L'Étrange Couleur des Larmes de ton Corps

Un hommage très personnalisé au Giallo, un film sensoriel, mais hermétique.

Le film raconte l’histoire d’un type qui cherche sa femme disparue mystérieusement. Cet homme, et ceux qu’il rencontre, tous habitent dans une baraque immense, qui cache autant de choses que tous ces personnages au fond de leurs subconscients…

Il faut reconnaître.
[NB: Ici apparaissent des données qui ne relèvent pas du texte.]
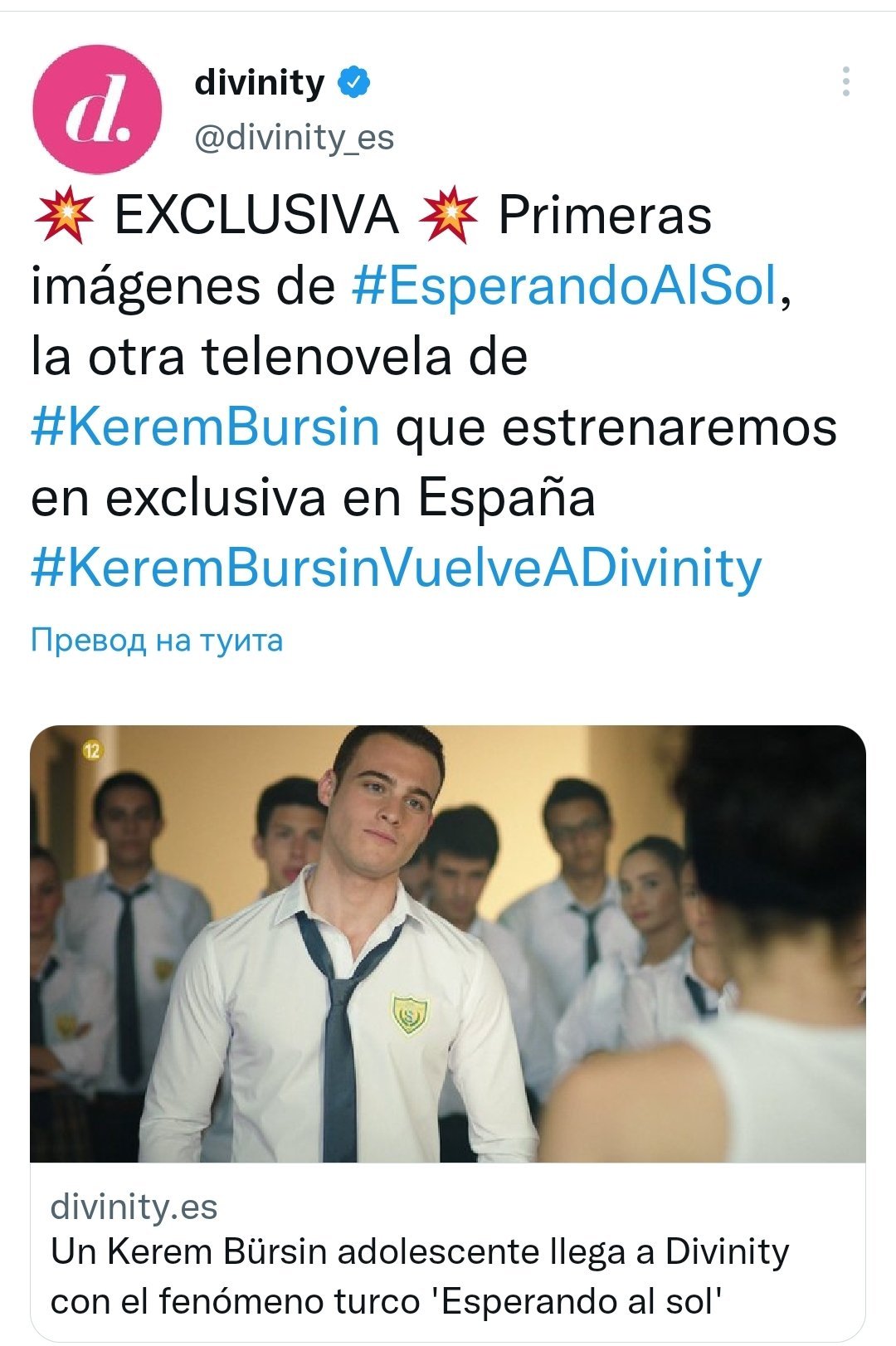
Task: Open the three-dot tweet options menu
Action: coord(845,81)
L’Étrange Couleur des Larmes de ton Corps à un coté :
film destiné aux spécialistes du Giallo, aux étudiants en cinéma.

Mais comme dit mon pote Thierry : "Ouais c’est un Giallo, mais les réals, ils ont leur univers…"

Du coup, je me suis dit que ça pouvait être interessant d’y réfléchir un peu :
Le film est certes rempli de symboles et de références aux auteurs, compositeurs et techniciens ayant participé aux plus grands chefs d’oeuvre du genre précité… Mais c‘est aussi l’oeuvre de deux réalisateurs cinéphiles qui, consciemment ou non, ont parsemé leur films de différentes inspirations cinématographiques, tout en donnant une vision très personnelle, du Giallo qu’ils souhaiteraient eux, voir au cinéma.
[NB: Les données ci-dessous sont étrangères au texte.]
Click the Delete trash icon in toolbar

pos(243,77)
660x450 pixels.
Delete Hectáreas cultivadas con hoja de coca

Moi, je ne suis vraiment pas Giallophile.
C’est donc d’un œil naïf et inculte que j’appréhende le film.

Le film d’Hélène Cattet et Bruno Forzani provoque très vite une certaine transe. "l’enquête", se transforme assez vite en analyse par le héros d’abord, puis par le spectateur, de l’ensemble des personnages du film ; leurs souvenirs, fantasmes et cauchemars.
Différencier la réalité et de l’imaginaire devient difficile et stimulant à la fois. Les visions deviennent de plus en plus abstraites, et restituent pèle-mêle plusieurs indices sur la psychologie, non pas d’un seul protagoniste, mais d’un ensemble de personnages constituant un seul et unique cerveau labyrinthique.
Cela m’a fait penser à l’univers de feu Satoshi Kon - référence confirmée par les réalisateurs. Notamment Paprika, ou un personnage explore la psyche d’un espèce d’inconscient collectif à la recherche d’un coupable, et ou plusieurs niveaux de lectures sont visibles. Visuel, culturel / métaphorique, psychologique.
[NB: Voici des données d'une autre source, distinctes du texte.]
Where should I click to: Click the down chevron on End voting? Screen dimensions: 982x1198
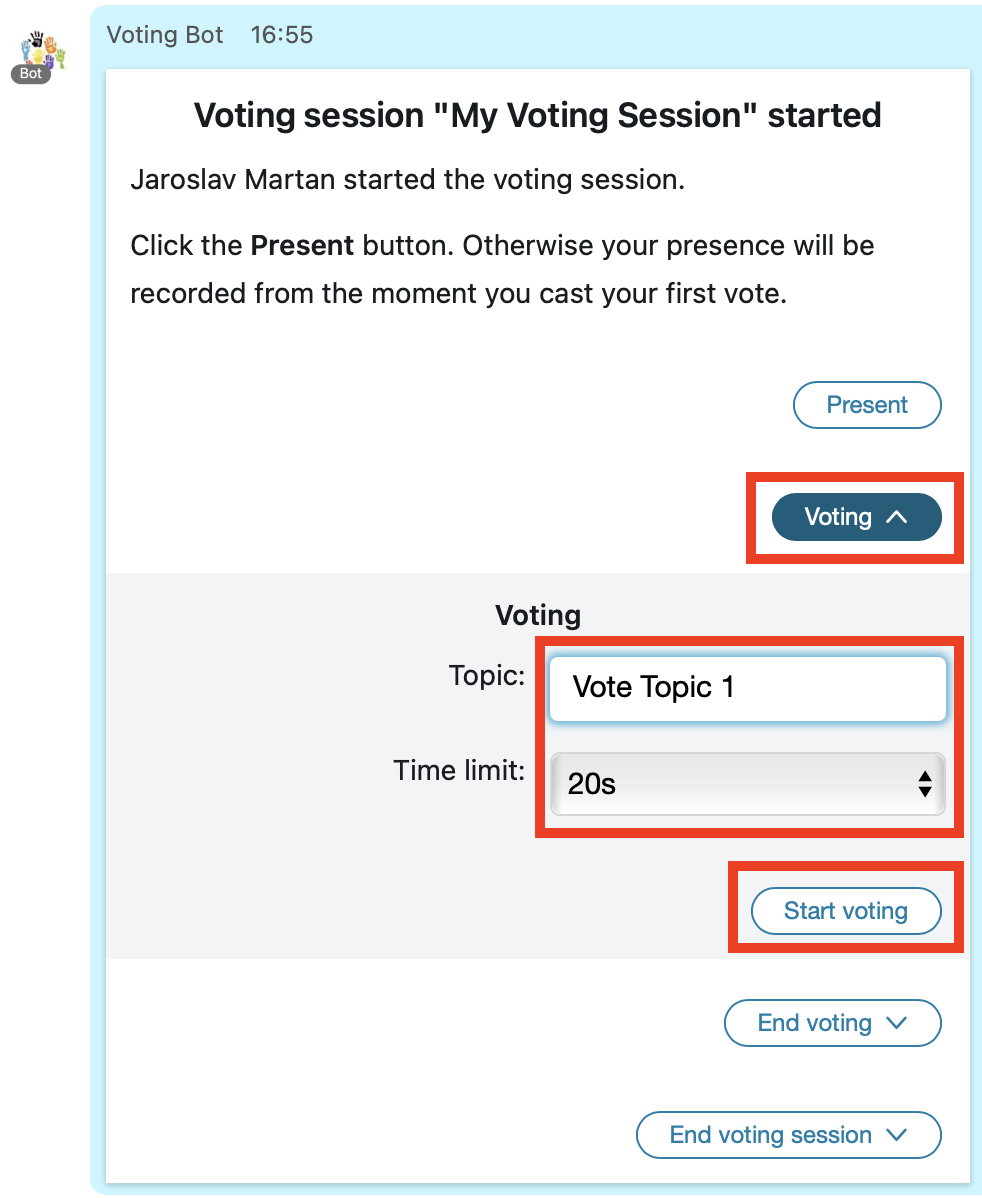[x=896, y=1023]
Trois aspects du film m’ont particulièrement impressionné:

Même si l’on n’y comprend rien à cette histoire, l’aspect scénaristique a été peaufiné de manière à pouvoir reconstituer un puzzle mental, tout au long du film. Ainsi, progressivement plusieurs éléments de psychologie se dévoilent, du fantasme sexuel au désir de mort, aux traumas de l’enfance. Certains évidents, d’autres qu’il faut chercher dans la répétition, lorsqu’un nouvel élément se rajoute à une scène déjà vue, mais reformulée.

Le travail visuel est je pense, conforme à l’univers du Giallo. Ne connaissant que les plus célèbres Argento, et Amer dans ce domaine, je ne m’étendrai pas.
Ce que je vois, c’est qu’il se renouvelle et s’étoffe. Malgré la répétition dont je parlais plus haut, il n’y a pas d’ennui, car visuellement, les réalisateurs ont cherché à renouveler les sensations fournies par l’image. De très nombreux effets sont donc utilisés, comme par exemple utiliser le noir et blanc associée à un effet roman photo, pour illustrer les fantasmes.

Le dernier élément est la partie sonore. Celle-ci, loin d’être accessoire, est intégrée de manière systématiquement saturée, et décuple l’impact visuel de chaque évènement, action, découverte.
Certains sons, que j’appellerai " quotidiens", immergent le spectateur, nous enveloppent. Inhalations/expirations, bruits de pas, simple frottements… D’autres maintiennent constamment l’ambiance, comme ce bruit de fond qui s’apparenterait à la respiration de cette maison cerveau. Puis il y à ces sons durs et agressifs illustrant toute violence, qu’elle soit physique ou psychologique. L’association de tous ces bruitages est fantastique. Elle donne cette atmosphère unique au film.

Tout de même, pour qui ne connaît pas les différents codes du genre, comme moi, dur dur de comprendre le film, d’adhérer pleinement à cet univers multi-strates.
L’Étrange Couleur des Larmes de ton Corps est donc un film hermétique.
Cependant, ce n’est pas uniquement un défaut. Cela indique aussi le niveau d’intégrité d’une démarche d’auteurs qui ont mis énormément d’eux mêmes dans leur film, quitte à le rendre inaccessible et anti-commercial.